When the data is less effective in data set, the effective information of samples can be robustly estimated by making full use of local data structure of the sample. When there is an outlier in the data set, the local data structure adjacent to the sample can also be used to represent the characteristics of the outlier. For the small sample caused by the over-fitting problem, you can solve the problem by smoothing. In this paper, the KNN algorithm was used to select the within-class scatter matrices of adjacent classes and by taking advantage of local data structure. The within-class scatter matrices are smoothed, the over-fitting problems caused by small samples can be solved.

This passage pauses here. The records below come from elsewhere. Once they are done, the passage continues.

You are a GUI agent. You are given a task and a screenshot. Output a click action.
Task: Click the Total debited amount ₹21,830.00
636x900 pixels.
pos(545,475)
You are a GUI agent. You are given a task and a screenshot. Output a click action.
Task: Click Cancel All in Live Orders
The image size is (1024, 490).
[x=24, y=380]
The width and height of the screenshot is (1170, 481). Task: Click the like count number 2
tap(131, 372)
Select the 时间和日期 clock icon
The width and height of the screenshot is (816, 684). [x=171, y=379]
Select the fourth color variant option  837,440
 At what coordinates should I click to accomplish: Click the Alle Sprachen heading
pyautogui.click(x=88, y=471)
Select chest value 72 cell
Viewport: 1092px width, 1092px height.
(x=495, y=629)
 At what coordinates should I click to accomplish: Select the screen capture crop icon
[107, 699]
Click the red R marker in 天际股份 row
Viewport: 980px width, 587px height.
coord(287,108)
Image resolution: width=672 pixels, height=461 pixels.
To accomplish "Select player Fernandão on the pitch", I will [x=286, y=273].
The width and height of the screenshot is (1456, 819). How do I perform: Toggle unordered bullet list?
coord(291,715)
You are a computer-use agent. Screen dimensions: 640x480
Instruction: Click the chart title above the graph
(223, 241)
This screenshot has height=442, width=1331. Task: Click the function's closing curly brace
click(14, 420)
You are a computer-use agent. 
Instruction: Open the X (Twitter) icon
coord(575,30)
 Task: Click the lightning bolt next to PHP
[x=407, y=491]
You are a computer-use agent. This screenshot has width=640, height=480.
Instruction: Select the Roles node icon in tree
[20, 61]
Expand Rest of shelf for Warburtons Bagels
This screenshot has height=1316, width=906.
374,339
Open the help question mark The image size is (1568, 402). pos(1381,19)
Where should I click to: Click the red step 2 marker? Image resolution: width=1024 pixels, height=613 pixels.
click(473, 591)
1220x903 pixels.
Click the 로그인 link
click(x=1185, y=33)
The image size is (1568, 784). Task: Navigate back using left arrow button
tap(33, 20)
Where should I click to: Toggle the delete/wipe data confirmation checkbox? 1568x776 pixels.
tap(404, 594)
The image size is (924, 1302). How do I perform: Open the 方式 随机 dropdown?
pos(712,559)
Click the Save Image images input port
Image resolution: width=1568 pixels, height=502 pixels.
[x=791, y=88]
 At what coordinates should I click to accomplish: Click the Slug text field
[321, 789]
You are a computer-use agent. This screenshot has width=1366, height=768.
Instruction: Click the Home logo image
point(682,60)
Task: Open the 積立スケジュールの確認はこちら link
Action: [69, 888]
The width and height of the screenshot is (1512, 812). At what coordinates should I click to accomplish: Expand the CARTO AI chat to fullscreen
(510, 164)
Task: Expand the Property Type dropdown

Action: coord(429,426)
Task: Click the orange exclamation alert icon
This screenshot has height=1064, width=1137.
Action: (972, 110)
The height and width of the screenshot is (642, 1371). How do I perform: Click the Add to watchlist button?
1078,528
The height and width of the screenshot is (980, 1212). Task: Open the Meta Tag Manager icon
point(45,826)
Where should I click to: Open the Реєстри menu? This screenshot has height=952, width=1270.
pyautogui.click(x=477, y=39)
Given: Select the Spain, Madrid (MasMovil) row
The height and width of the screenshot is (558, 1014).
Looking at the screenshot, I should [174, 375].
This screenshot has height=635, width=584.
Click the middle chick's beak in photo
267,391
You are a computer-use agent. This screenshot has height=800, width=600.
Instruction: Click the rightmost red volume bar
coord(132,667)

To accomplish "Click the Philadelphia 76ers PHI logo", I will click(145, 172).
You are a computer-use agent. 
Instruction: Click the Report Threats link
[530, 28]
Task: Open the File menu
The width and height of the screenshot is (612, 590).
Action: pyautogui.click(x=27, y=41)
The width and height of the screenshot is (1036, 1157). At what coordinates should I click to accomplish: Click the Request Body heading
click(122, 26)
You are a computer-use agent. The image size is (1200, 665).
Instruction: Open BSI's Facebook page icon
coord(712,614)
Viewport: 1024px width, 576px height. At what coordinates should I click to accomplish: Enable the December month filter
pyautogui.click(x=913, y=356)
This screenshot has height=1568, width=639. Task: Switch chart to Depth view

Let the training sample data set be: ${z_{ij}} \in R$, i = 1,..., C and j = 1,..., C_i. C_i is the number of classes i in the training sample, C is class number, N is the total sample number, and z_ij represents the j-th face image of the i-th class of the training sample. Within-class scatter matrices model can be express as:

$${S_i}=\sum\limits_{{j=1}}^{i} {({{\text{z}}_{ij}} - {{\bar {z}}_i}){{({z_{ij}} - {{\bar {z}}_i})}^T}} .$$

(6)

The general within-class scatter matrices was formulated as:

$${S_{\text{w}}}=1/N\sum\limits_{{i=1}}^{C} {{S_i}} .$$

(7)

Using the adjacent class to smooth the class divergence matrix

$${\tilde {S}_i}=\beta {S_i}+(1 - \beta )\sum\nolimits_{{k \in KNN(i)}} {{\omega _k}} {S_k}.$$

(8)

$k \in {\text{KNN}}(i)$ represents the K nearest neighbors of class i. $\beta \in [0,1]$ is the trade-off parameter, k is the weight parameter determined by the nearest neighbor system, the smaller the distance, the greater the weight.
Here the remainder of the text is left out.